* **Task details**:
Find the line containing "Boat Calculator (832, 1681)" in the entries below. Restate it and each line after it, word for word, up to and including the line containing "Price (551, 48)".
━━ Data provided
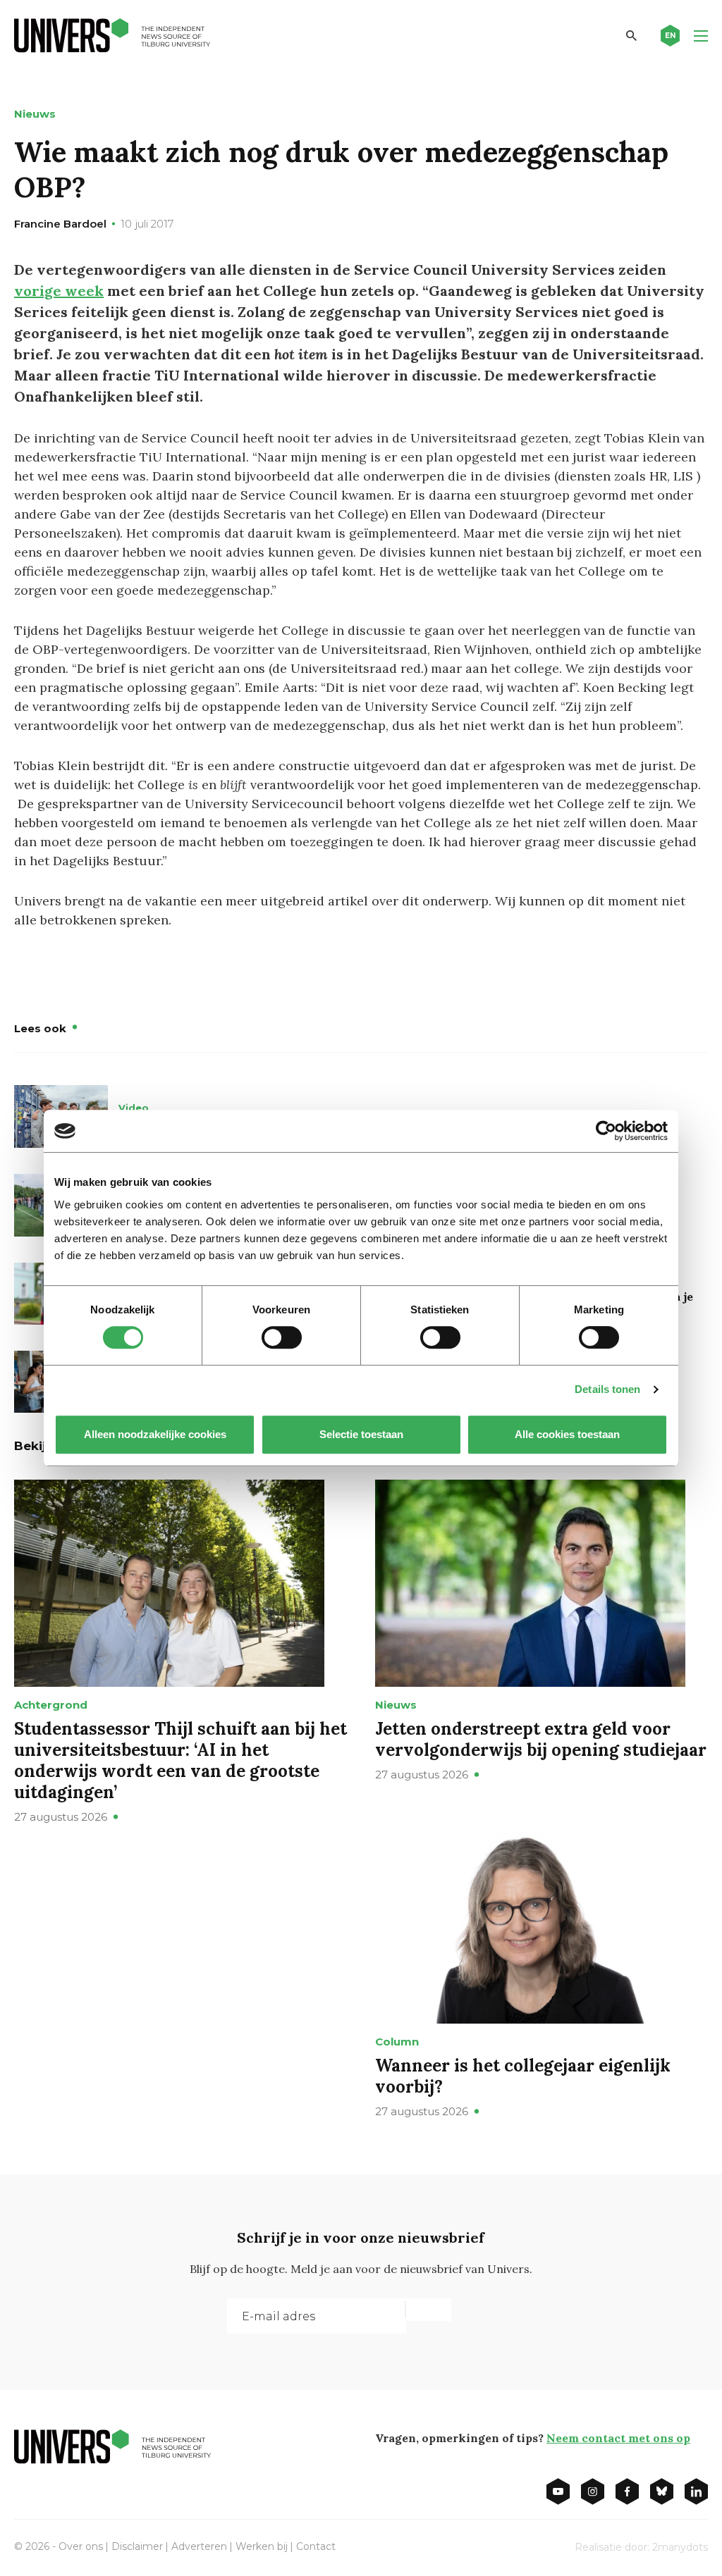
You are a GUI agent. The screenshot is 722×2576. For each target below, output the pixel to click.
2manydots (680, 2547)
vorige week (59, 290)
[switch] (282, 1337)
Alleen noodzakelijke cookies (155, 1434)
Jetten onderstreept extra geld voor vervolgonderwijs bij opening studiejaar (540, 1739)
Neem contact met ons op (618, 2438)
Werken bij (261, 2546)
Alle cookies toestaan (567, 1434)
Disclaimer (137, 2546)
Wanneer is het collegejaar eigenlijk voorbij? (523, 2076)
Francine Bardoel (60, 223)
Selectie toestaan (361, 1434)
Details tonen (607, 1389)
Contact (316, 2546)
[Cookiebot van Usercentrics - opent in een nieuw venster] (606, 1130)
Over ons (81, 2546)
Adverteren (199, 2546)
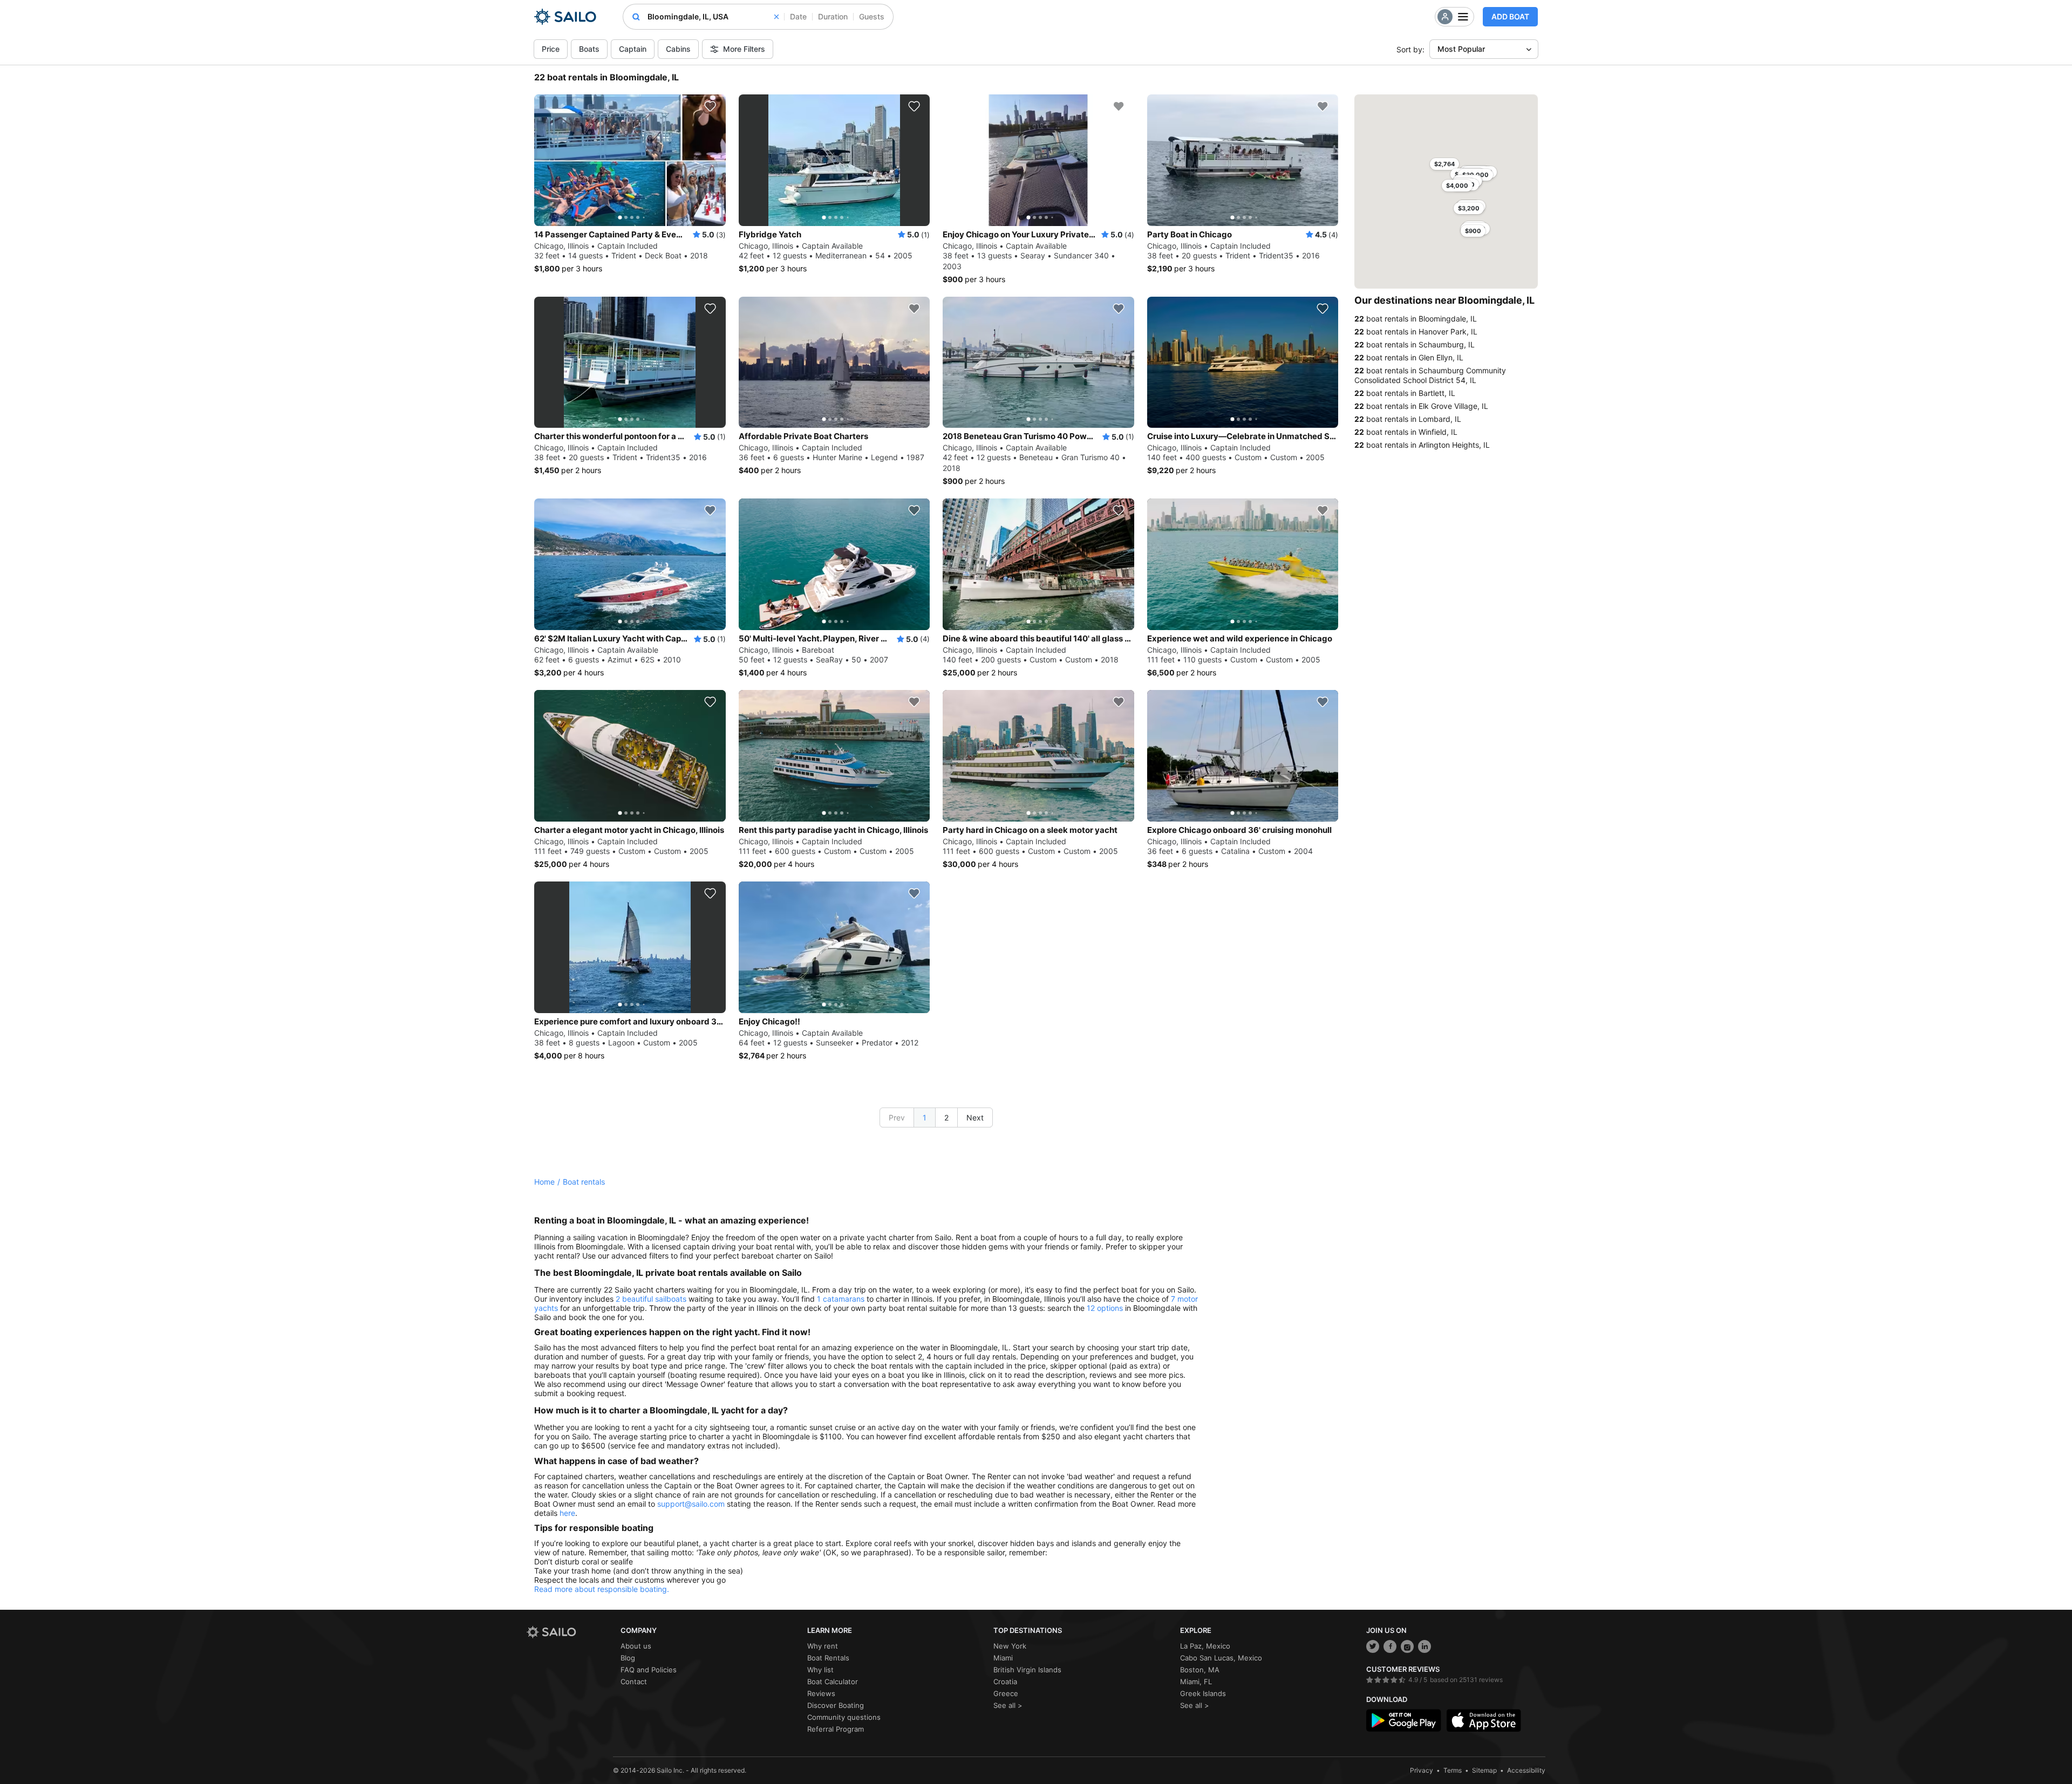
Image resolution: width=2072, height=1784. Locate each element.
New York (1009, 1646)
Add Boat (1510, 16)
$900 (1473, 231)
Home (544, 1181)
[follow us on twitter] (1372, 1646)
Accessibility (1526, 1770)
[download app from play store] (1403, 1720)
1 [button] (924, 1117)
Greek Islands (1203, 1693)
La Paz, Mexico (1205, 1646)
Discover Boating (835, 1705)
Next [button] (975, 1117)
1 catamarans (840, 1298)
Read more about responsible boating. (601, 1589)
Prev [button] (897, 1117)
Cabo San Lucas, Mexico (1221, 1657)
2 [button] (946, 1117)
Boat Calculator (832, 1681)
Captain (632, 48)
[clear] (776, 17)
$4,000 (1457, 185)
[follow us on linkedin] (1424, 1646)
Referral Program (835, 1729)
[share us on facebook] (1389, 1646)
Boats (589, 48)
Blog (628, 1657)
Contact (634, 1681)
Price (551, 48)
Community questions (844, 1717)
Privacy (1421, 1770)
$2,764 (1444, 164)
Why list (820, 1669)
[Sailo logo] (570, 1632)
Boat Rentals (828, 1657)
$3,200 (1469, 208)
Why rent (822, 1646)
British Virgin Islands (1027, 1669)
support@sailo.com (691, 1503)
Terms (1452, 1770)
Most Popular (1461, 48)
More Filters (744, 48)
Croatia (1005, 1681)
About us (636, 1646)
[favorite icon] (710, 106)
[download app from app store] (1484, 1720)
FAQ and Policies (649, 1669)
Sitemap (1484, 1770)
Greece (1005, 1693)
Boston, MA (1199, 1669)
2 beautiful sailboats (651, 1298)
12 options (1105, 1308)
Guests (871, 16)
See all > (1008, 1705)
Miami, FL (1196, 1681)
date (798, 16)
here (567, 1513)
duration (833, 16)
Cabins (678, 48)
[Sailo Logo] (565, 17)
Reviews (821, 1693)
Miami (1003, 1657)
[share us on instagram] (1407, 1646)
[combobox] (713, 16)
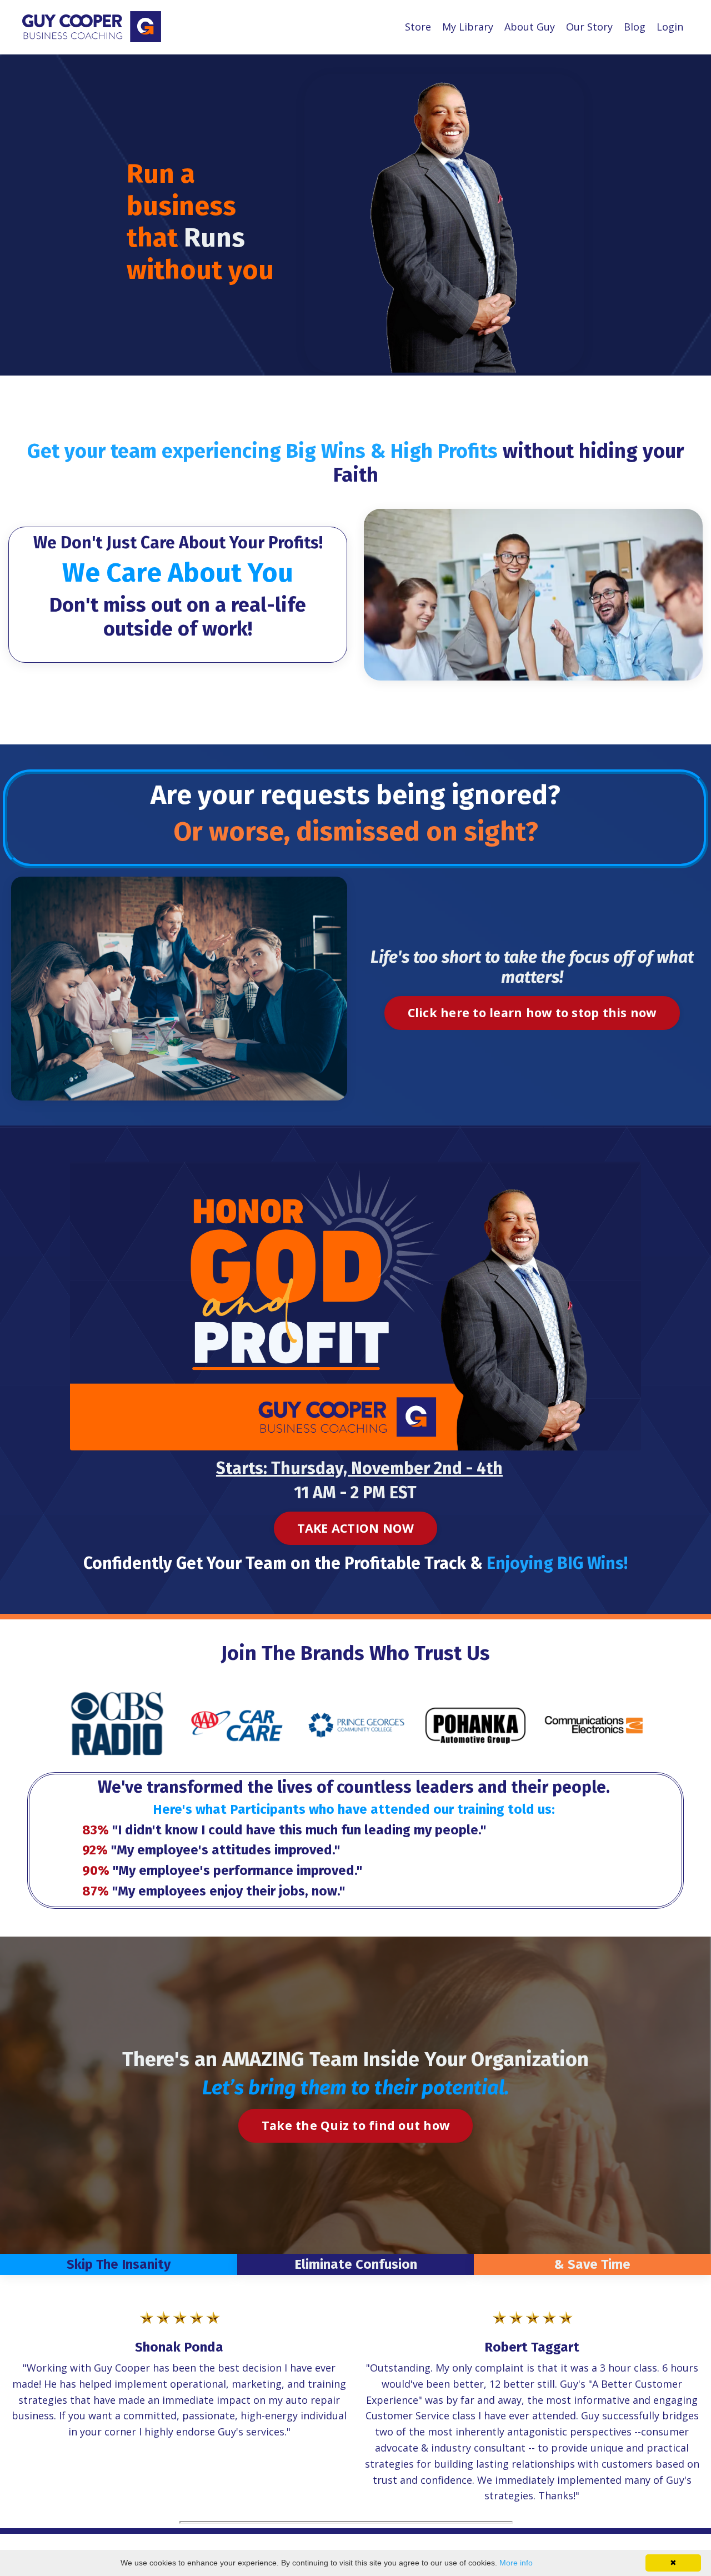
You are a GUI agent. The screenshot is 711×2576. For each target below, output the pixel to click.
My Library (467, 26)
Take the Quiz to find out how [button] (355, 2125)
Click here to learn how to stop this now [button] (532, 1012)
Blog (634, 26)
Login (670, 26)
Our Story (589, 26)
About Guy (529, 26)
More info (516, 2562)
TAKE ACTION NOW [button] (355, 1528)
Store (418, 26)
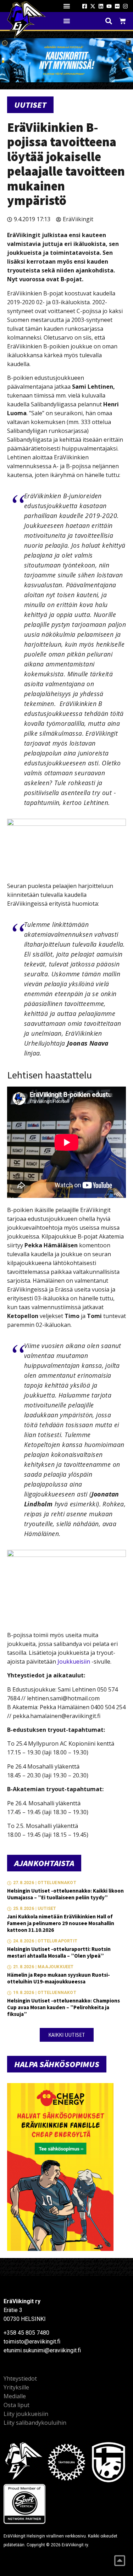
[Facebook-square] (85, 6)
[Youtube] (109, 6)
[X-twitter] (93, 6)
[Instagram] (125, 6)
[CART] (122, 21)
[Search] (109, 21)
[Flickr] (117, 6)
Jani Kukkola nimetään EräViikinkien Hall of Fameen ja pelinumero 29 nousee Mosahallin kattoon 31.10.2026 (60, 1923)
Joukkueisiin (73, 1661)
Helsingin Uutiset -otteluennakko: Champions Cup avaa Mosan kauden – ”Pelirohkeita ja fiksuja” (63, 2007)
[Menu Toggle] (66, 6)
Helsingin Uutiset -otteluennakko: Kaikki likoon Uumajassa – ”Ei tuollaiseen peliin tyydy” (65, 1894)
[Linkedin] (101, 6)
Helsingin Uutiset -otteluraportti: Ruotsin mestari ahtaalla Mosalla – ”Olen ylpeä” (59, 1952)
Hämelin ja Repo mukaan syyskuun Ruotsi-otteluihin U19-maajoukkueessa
━━━━
* **Output of the task**:
Boat Calculator (832, 1681)
Captain (632, 48)
[clear] (776, 17)
$4,000 (1457, 185)
[follow us on linkedin] (1424, 1646)
Referral Program (835, 1729)
[share us on facebook] (1389, 1646)
Boats (589, 48)
Blog (628, 1657)
Contact (634, 1681)
Price (551, 48)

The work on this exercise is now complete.